Monday, July 16, 2012

Opinions on VIA Rail Cuts

VIA 6449 at Belledune
VIA Rail's Ocean near Belledune

There were dueling opinion pieces in the Halifax Chronicle-Herald about the recent VIA cuts modernization, especially the Halifax-Montreal Ocean.

The first article said that the VIA cuts won't affect tourism in Halifax because the service wasn't being used. Bob Sime, a travel consultant, was quoted as saying that "the airline today is the rail and bus coach service of yesterday".

Personally I find it hard to believe that hardly any tourists use the Ocean, and another travel consultant, Carl Fowlerwrote a rebuttal, pointing out that ridership on the Ocean actually increased in 2011 over 2010. Mr. Fowler did highlight some service problems on the train and pointed out that the cut from six to three trips/week is going to "devastate" the train.

VIA Rail is also laying off station agents in many of its stations as it is going to e-ticketing. I don't have a complete list but they include stations in Ontario and Quebec.

I stated my opinions in this article. You can see other articles on the cuts all over the web.


Anonymous said...

- PROBLEMS TO SOLVE:
**A.** In the blog post on VIA Rail cuts, how many weekly trips will the Ocean have after the cut?
**B.** Please carry on the blog post about the VIA Rail cuts from the point where it stops.

- RECORDED INFORMATION:
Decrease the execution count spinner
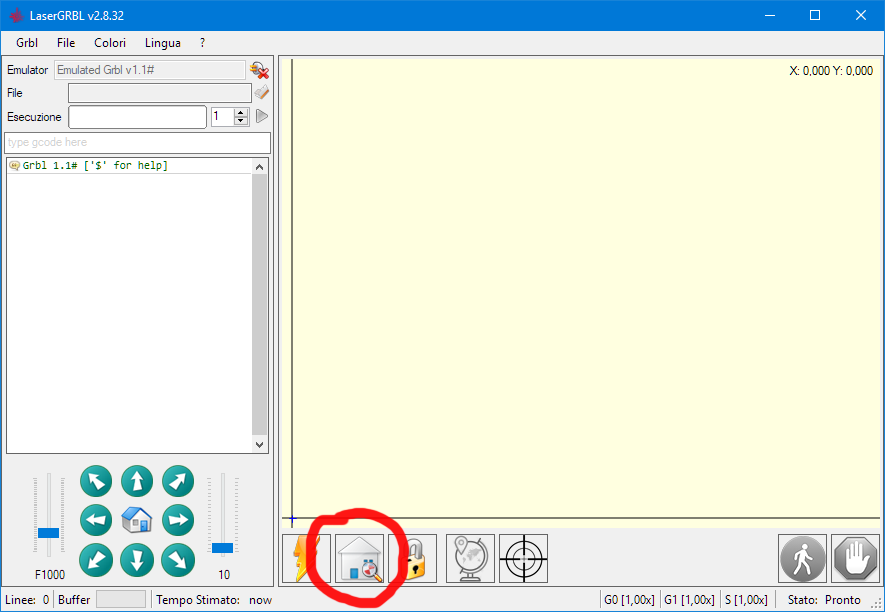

- THE RESPONSES:
**A.** Three trips per week, down from six.

**B.**
Any one who understands the transportation industry where the operator has to invest in costly infrastructure know that the load factor (air) or train length (rail) is dependent on the frequency of the service. With the reduction of CN's freight volumes in Northern New Brunswick, they have no need to invest in maintaining the line. Since VIA is a user of the line, our Transport Canada rules say that with lower maintenance levels, the trains must run slower. It is only natural that people will look for other alternatives than spending time on a train that is moving slower than a car.

With lower speeds comes with it higher fuel and labour costs. Any operator facing this problem would very logically cut service. However, the problem is compounded with a reduction in service (number of round trips). I would predict that the projected costs savings will not materialize as the number of passengers will also decrease. I would expect that whent the service is cut back 50%, that the passenger count will fall closer to 70%. I expect the service to be gone in 18 months unless the government or private industry does something.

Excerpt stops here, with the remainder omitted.